[Collected data entries]

>>

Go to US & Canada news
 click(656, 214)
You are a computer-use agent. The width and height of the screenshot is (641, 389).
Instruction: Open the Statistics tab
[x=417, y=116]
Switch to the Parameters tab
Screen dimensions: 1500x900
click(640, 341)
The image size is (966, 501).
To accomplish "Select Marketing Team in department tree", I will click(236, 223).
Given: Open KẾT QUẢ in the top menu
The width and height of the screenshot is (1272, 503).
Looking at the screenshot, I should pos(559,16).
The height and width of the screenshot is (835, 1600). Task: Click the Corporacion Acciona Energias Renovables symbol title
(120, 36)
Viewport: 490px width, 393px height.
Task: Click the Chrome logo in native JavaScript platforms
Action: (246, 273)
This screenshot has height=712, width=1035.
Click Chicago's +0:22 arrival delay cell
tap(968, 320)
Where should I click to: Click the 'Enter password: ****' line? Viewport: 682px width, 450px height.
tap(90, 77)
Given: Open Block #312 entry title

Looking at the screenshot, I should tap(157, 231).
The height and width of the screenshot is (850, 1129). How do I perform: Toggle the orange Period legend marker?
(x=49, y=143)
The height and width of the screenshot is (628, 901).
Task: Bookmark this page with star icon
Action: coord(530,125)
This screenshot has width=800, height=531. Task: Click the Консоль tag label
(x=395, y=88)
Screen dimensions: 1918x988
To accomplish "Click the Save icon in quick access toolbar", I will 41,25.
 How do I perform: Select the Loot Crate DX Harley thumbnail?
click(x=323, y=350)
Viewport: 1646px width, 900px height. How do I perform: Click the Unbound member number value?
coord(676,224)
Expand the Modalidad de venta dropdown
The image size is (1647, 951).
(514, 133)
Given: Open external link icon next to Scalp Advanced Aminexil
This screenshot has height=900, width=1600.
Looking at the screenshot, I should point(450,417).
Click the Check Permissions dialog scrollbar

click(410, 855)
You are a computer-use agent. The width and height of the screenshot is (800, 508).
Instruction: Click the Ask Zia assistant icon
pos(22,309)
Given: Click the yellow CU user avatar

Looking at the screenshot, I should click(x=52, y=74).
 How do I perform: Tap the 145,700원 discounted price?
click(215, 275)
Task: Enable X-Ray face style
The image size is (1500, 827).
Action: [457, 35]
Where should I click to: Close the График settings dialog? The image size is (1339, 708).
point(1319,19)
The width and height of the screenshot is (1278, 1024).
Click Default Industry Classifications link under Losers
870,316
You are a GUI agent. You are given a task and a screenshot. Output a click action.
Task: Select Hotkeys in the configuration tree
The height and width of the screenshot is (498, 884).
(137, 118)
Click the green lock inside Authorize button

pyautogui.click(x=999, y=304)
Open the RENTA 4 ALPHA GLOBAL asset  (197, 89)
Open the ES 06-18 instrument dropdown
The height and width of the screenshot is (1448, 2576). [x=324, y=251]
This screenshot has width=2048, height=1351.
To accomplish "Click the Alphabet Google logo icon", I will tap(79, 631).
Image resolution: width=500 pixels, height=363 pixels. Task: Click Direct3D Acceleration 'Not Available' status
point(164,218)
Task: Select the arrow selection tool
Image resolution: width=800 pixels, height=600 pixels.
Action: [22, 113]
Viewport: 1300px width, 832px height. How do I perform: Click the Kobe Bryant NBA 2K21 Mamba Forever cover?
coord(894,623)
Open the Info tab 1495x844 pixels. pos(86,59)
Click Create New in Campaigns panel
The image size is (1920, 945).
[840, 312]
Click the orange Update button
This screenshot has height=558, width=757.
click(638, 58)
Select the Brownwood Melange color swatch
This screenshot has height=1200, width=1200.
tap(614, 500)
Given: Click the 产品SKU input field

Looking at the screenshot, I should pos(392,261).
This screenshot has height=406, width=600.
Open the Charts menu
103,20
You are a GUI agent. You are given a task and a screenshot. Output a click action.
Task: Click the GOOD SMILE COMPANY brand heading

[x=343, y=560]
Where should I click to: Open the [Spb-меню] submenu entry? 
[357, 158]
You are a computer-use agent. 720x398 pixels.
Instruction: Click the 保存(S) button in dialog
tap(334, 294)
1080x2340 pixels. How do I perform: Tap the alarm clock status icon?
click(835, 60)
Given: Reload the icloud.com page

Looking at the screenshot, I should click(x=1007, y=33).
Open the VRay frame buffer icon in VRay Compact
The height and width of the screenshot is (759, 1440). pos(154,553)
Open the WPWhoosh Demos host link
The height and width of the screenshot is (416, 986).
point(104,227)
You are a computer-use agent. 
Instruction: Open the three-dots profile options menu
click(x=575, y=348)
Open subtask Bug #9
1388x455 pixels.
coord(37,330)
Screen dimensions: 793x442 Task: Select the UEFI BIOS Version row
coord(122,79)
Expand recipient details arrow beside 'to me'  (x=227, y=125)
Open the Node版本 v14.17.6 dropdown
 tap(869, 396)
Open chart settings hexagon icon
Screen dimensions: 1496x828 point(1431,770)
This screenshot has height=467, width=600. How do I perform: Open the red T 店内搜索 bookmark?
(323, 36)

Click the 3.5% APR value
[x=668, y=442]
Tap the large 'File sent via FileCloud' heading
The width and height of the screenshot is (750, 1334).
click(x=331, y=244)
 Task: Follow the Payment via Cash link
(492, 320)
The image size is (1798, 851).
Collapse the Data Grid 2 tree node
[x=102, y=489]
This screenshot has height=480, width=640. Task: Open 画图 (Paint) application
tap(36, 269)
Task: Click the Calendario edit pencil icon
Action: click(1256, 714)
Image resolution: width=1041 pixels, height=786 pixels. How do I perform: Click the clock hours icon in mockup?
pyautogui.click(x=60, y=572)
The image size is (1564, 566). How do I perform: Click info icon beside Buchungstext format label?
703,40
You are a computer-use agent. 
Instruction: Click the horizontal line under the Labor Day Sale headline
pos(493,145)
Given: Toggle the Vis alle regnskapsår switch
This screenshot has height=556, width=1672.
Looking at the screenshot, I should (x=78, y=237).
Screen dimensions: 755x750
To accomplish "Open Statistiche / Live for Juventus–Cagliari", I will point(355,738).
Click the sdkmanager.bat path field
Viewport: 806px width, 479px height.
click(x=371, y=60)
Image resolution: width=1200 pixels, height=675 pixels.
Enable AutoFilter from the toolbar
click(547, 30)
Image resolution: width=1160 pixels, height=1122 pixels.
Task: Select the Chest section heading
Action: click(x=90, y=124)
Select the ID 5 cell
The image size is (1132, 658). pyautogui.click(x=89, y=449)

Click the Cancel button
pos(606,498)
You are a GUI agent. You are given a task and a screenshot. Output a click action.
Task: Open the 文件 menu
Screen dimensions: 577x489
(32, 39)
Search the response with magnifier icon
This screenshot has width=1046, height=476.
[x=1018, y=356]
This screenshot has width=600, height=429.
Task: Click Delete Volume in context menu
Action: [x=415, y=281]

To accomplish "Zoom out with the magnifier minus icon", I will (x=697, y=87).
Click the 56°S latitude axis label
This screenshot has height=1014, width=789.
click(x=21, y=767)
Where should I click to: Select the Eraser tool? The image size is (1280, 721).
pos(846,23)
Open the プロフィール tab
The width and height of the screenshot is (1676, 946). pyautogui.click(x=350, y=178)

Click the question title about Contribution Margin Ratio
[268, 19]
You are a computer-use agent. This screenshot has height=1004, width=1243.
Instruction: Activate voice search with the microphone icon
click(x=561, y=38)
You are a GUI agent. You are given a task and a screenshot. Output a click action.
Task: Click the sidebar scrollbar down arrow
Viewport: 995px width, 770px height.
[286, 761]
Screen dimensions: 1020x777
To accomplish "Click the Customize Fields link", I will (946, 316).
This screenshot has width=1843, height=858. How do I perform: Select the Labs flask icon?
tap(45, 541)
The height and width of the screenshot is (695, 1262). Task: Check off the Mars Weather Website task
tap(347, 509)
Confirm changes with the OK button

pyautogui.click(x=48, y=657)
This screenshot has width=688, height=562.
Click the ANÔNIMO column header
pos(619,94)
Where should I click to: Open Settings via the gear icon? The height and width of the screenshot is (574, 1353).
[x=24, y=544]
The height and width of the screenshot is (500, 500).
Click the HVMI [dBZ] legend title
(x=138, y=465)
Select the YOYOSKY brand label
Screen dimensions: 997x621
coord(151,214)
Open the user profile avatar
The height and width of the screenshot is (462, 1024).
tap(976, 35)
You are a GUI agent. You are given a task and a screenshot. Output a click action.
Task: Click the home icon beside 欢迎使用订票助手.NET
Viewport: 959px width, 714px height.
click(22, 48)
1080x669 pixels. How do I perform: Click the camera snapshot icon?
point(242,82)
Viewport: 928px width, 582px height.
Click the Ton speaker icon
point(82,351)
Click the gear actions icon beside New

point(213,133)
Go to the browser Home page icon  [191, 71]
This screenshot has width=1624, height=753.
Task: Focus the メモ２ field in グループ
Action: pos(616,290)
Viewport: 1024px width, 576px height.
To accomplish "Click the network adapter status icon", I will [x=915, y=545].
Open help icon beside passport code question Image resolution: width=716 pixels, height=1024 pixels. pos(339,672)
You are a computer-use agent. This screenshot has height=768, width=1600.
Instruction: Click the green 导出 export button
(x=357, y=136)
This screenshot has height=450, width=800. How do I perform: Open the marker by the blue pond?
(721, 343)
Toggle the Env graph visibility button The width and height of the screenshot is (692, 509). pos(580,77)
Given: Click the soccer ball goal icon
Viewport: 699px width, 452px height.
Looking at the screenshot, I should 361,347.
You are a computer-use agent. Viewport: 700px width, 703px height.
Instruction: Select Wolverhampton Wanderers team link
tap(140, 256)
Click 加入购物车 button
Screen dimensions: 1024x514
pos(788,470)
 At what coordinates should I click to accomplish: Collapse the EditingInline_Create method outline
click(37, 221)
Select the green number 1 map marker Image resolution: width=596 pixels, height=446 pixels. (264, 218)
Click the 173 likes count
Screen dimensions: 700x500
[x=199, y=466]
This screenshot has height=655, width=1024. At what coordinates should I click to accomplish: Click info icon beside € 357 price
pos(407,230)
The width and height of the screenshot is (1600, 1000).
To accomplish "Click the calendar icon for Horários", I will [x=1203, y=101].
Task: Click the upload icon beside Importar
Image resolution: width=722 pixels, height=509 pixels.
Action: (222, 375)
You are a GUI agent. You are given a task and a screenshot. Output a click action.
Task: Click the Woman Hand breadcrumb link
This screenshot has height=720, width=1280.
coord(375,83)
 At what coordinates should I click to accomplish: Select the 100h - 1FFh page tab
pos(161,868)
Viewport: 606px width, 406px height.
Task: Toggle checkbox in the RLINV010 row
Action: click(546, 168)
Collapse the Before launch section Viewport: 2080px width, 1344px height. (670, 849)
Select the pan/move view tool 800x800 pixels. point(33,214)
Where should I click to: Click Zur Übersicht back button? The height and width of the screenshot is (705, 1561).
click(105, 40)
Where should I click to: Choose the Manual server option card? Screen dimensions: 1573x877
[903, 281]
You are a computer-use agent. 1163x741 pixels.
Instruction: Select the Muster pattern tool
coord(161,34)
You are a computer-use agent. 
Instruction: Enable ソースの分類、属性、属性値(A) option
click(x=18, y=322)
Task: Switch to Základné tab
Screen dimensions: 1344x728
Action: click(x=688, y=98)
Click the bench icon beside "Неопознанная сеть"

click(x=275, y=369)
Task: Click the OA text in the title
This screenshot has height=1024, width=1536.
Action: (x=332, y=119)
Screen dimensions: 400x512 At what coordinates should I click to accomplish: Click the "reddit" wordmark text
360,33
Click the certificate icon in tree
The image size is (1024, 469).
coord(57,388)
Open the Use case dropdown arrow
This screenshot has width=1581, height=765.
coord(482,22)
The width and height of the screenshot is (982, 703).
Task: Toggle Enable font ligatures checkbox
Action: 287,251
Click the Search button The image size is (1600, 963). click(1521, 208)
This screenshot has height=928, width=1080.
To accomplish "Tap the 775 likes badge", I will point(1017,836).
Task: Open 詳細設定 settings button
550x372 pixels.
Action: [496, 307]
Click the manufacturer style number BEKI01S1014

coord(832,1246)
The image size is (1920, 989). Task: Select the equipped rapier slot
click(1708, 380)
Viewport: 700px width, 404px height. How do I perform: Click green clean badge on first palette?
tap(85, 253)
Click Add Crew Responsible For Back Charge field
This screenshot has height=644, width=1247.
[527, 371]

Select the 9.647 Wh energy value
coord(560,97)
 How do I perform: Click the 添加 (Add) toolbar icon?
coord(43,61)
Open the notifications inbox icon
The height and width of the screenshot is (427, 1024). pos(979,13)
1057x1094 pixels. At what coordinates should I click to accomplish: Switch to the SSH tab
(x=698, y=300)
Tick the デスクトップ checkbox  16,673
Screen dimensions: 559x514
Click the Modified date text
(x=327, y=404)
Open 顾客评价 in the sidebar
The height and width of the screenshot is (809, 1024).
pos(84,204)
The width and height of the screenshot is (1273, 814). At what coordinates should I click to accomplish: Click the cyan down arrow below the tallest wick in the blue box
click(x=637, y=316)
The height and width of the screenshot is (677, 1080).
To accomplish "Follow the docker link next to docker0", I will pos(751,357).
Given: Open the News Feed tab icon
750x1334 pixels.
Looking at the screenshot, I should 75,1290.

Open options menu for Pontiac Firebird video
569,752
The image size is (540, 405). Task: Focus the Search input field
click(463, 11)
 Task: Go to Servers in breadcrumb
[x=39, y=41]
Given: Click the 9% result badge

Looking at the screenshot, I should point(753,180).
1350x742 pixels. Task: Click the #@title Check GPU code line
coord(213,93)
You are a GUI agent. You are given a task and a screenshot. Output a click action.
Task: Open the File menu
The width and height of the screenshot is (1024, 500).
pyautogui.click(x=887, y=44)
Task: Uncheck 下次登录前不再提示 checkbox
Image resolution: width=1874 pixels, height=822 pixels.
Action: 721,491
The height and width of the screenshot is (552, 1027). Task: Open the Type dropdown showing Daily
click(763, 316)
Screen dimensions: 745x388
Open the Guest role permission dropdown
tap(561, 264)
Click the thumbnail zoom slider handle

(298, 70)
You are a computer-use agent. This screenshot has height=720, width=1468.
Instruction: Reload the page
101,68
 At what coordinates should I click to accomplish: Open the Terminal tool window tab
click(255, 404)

<<

Aim of the exercise: Which lines above include the word "next"? Show each one.

Answer area:
Given: Open external link icon next to Scalp Advanced Aminexil
To accomplish "Follow the docker link next to docker0", I will pos(751,357).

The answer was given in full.